Aufwärtstrend bei jüdischen Gemeinden

Die jüdischen Gemeinden konnten nach Angaben der Statistiker in den vergangenen Jahren weiter einen bemerkenswerten Aufwärtstrend verzeichnen. Allein seit 2004 wuchs die Zahl der Gemeinden von 87 auf 108, die Zahl der Rabbiner von 32 auf 50, jene der Synagogen von 74 auf 95. Allerdings sank die Zahl der Mitglieder im selben Zeitraum etwas - von 105.733 auf 104.241.

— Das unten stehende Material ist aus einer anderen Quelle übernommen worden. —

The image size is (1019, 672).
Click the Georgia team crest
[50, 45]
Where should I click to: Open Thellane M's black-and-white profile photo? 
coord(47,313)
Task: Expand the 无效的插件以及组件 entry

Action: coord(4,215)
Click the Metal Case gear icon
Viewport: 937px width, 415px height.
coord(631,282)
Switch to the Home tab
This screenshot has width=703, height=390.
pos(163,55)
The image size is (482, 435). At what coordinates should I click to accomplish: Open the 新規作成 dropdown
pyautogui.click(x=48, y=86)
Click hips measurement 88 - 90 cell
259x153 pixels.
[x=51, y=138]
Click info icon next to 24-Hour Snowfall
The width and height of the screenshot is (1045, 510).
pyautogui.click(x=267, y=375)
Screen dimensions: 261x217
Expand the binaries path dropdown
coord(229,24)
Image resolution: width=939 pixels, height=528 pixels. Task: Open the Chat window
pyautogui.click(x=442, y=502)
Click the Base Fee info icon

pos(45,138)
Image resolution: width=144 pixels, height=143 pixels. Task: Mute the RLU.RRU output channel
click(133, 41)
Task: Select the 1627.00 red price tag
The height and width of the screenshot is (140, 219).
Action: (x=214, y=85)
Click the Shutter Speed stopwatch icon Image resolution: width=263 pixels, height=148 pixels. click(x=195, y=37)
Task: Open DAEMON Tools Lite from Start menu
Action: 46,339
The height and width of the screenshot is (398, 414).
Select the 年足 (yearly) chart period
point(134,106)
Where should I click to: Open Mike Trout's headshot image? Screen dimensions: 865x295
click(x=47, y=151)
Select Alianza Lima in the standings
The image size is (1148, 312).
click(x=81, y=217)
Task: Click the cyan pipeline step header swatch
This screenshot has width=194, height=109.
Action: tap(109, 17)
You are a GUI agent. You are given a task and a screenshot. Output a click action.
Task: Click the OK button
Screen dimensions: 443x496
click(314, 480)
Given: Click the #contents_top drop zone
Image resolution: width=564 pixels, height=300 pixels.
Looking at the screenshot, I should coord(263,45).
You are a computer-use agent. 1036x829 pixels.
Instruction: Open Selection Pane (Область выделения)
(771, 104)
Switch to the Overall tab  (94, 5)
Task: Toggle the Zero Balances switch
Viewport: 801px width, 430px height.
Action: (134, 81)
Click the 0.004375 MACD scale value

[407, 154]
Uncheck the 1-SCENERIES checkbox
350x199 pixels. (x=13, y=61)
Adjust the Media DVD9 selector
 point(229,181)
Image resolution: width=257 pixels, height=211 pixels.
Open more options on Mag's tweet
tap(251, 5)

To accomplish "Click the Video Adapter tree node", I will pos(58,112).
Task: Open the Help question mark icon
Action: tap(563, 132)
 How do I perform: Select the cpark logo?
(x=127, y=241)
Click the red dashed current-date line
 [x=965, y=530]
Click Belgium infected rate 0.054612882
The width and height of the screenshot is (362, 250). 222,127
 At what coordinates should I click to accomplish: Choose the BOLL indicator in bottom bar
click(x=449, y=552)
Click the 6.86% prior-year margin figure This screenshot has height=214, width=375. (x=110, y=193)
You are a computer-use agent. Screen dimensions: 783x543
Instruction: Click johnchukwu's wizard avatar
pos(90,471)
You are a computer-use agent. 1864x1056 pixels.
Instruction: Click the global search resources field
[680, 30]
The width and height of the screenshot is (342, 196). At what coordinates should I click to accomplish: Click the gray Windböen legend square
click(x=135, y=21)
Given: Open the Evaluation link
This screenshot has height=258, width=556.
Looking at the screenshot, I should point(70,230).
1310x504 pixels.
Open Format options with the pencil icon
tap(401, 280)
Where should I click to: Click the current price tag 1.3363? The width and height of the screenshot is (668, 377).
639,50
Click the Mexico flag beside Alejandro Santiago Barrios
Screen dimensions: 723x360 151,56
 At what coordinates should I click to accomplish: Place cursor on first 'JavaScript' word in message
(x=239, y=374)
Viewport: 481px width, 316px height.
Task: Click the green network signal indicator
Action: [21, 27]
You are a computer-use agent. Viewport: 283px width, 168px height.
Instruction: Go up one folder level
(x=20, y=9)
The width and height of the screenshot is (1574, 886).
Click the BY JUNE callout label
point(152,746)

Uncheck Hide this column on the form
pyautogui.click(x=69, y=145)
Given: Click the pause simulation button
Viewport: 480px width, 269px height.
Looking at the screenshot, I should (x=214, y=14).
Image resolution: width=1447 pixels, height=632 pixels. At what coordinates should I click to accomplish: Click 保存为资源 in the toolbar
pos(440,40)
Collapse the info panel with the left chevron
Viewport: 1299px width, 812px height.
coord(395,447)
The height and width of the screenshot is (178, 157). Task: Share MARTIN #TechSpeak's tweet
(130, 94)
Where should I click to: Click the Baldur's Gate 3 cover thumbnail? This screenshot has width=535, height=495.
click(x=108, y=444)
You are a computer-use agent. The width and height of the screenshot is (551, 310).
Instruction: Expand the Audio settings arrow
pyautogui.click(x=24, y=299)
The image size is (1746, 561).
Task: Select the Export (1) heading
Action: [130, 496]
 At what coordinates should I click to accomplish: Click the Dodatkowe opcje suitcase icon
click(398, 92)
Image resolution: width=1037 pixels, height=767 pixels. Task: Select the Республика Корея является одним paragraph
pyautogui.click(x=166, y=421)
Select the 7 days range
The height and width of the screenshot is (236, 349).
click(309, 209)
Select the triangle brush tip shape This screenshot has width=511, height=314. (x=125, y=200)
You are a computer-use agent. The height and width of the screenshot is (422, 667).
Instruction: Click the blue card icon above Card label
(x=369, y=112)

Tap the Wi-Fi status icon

Die Gemeinschaft der Muslime wuchs zwar in den vergangenen Jahrzehnten. Bislang liegen aber keine verlässlichen Statistiken vor. Der Grund: Der Islam kennt - anders als die rechtlich verfassten Kirchen - keine offizielle Mitgliedschaft. Schätzungen gehen von rund 3,5 Millionen Muslimen aus. Susanne Hagenkort-Rieger vom Statistischen Bundesamt will sich diese Zahl aber nicht zueigen machen. Denn entweder gingen diese Schätzungen von der Zahl der Zuwanderer aus muslimischen Ländern aus, ohne zu unterscheiden, wer sich wirklich zum Islam bekenne, oder sie beziehe sich auf die Mitglieder der Moscheevereine. Aber auch diese seien unzuverlässig, weil sich nicht alle Muslime erfassten.



Das Bundesamt will die Zahl der Muslime bei der 2011 anstehenden Volkszählung erfassen. Die Erfassung soll dabei auch nach Schiiten, Sunniten und Aleviten unterscheiden, so Hagenkort-Rieger. Offen ist somit nicht nur die genaue Zahl, sondern auch, welchen genauen Anteil Zuwanderung, Geburten oder Konversionen an der Zahl der Muslime hat. Damit fehlen auch Erkenntnisse über das Ausmaß der Säkularisierung unter den zugewanderten Muslimen.